There are not enough people with long-term vision, particularly when it comes to investments that can significantly reduce energy use, Duke Energy Chief Executive Officer James E. Rogers said in his keynote address at the ULI Spring Meeting in Charlotte, North Carolina, in May.
Duke Energy, which is poised to become the nation’s largest utility pending approval of a merger with Raleigh-based Progress Energy, is based in Charlotte’s Uptown neighborhood, the city’s commercial core. Rogers has been the driving force behind Envision Charlotte, a pilot project with the initial goal of reducing electricity use in Uptown Charlotte by 20 percent in five years (2016). A key part of Envision Charlotte is a model program, Smart Energy Now, that involves 70 buildings in Uptown. The program’s hallmark: each building’s energy use is monitored, and kiosks installed in each participating building’s lobby shares aggregated data on energy use, along with information on how to reduce those numbers.

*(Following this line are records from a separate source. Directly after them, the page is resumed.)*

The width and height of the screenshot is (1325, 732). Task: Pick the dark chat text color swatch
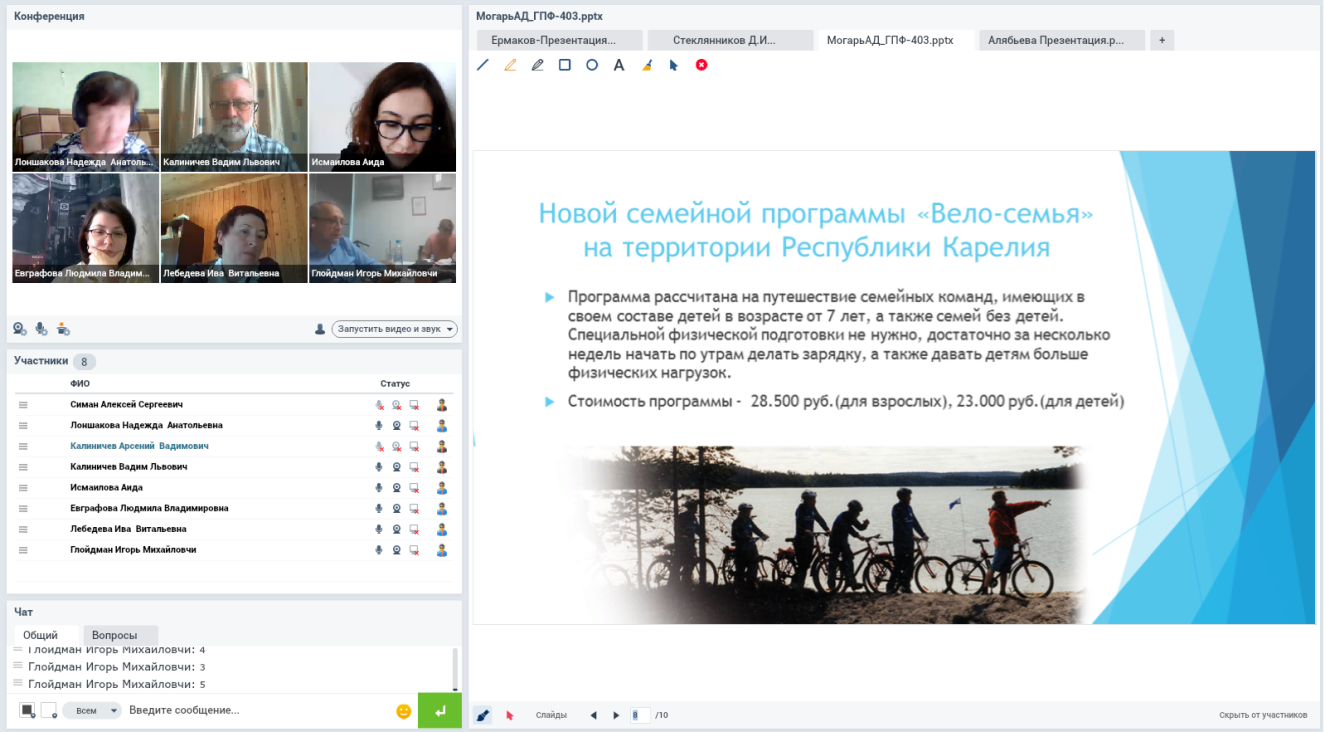coord(27,711)
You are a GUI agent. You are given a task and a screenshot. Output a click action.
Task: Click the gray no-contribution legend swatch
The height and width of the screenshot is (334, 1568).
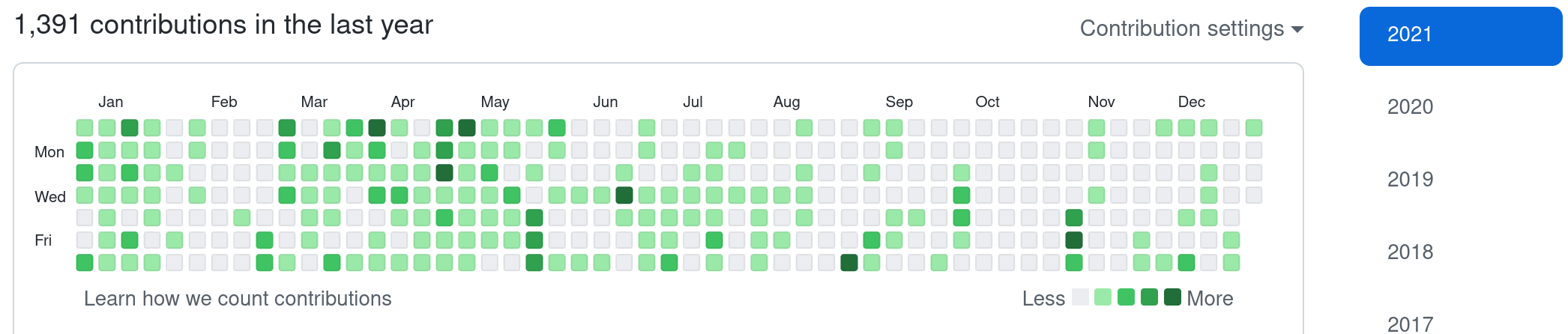(x=1080, y=297)
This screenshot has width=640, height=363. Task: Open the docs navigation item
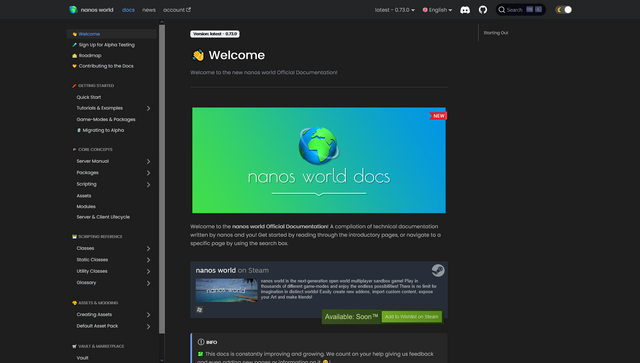click(x=128, y=10)
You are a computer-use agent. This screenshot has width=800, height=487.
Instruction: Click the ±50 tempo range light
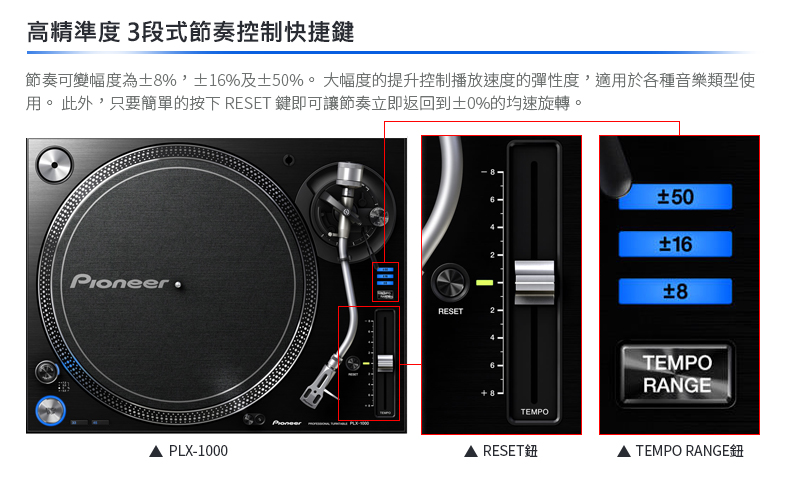point(675,197)
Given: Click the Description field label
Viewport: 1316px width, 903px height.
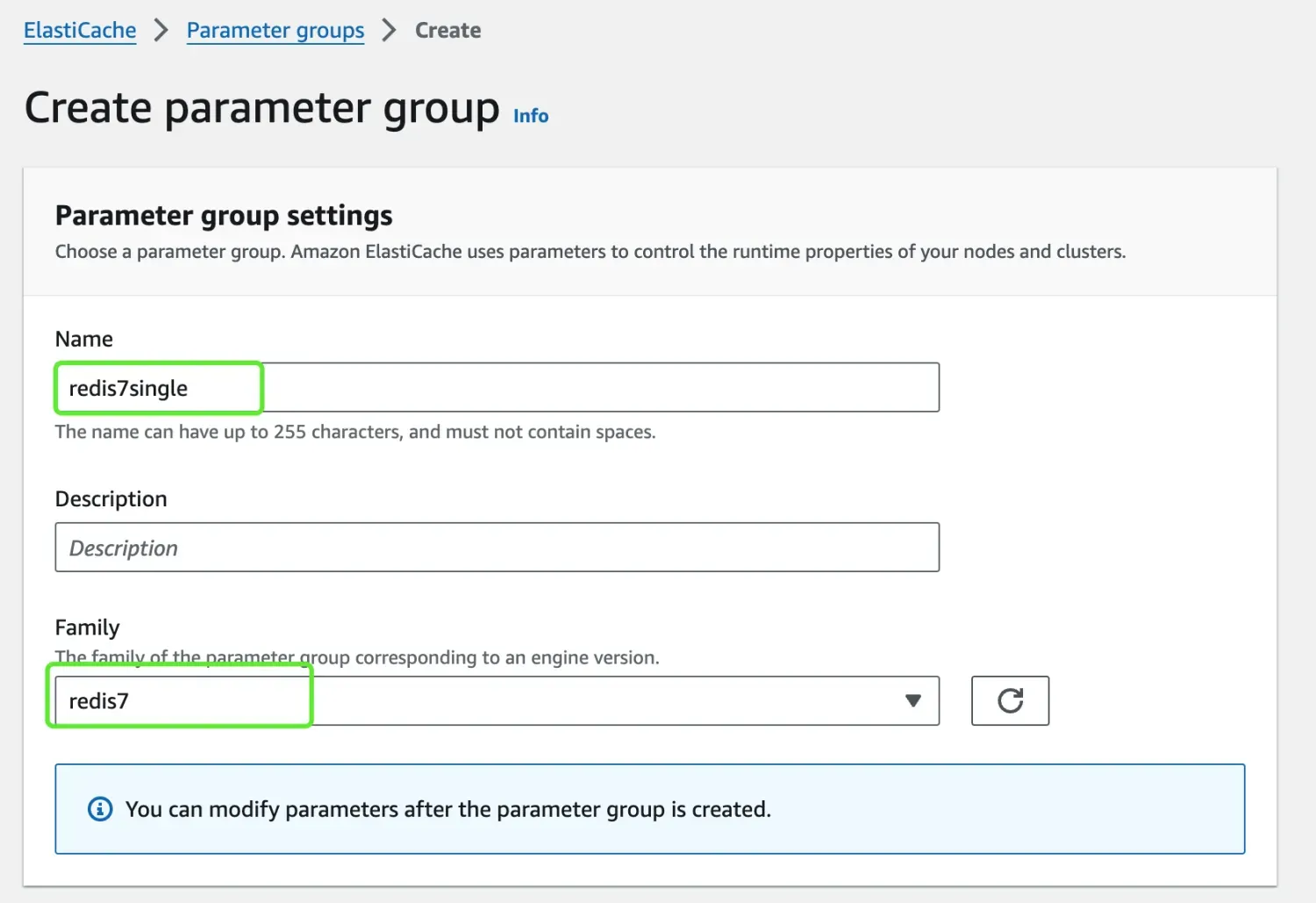Looking at the screenshot, I should tap(111, 498).
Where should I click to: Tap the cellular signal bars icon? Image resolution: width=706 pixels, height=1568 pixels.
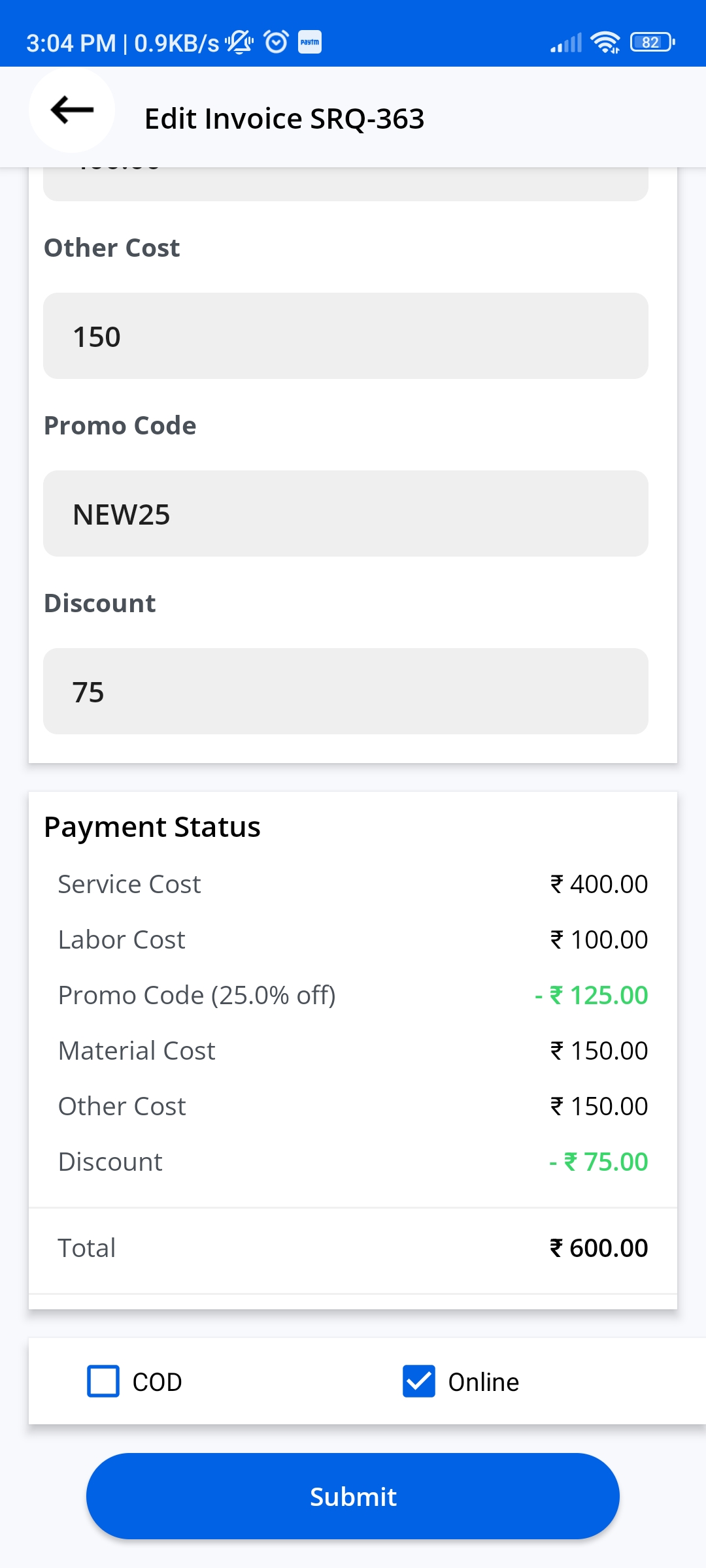(x=566, y=43)
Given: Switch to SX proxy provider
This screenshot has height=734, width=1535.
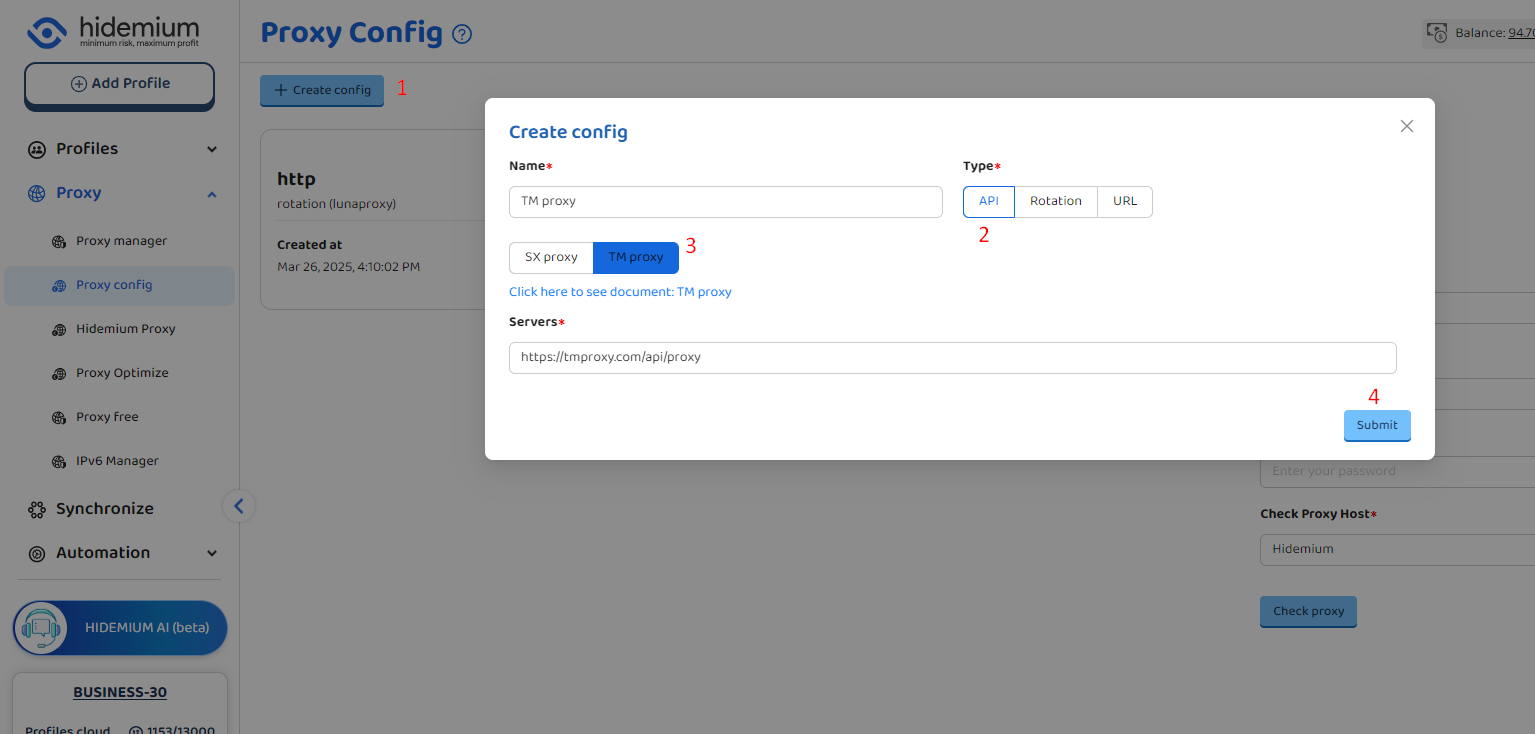Looking at the screenshot, I should click(551, 258).
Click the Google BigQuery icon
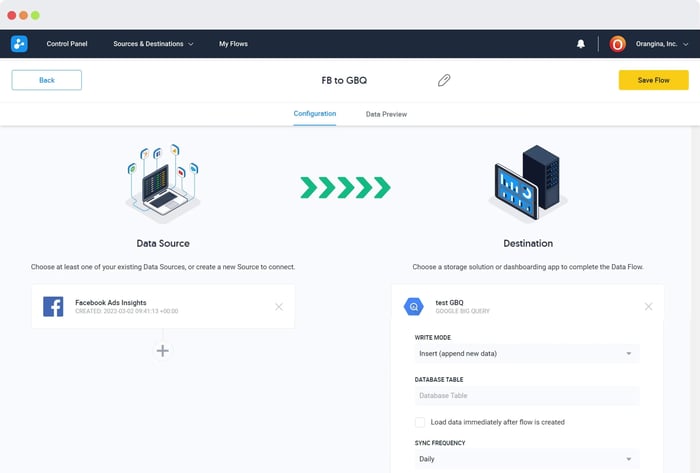700x473 pixels. tap(413, 307)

One goal of Envision Charlotte is to demonstrate to regulators that incentives to conserve energy can be effective. The Duke Energy Center in Uptown Charlotte is the world’s largest high rise rated Platinum under the Leadership in Energy and Environmental Design (LEED) program, Rogers noted. "It implies that we’re walking the talk."
"Our business is the most capital-intensive business in the world," he said. Noting that a power plant lasts 40 years, he said the utility is accustomed to long-term paybacks, even as it must report to shareholders on a quarterly basis. But many real estate investors and operators hesitate to make capital investments in energy conservation if the paybacks are to be realized over a long period.
Regulators also can be an obstacle to utilities investing in emerging energy-saving technology, he said. "They’ll let us build a $2.3 billion coal plant, but they’re reluctant to invest on the other side of the meter," he said, noting that regulators are afraid the utility will raise prices to cover the expenditure, but fail to produce the savings.
"I believe the cleanest power plant that I will build in the future is the one that I don’t build," Rogers told ULI members.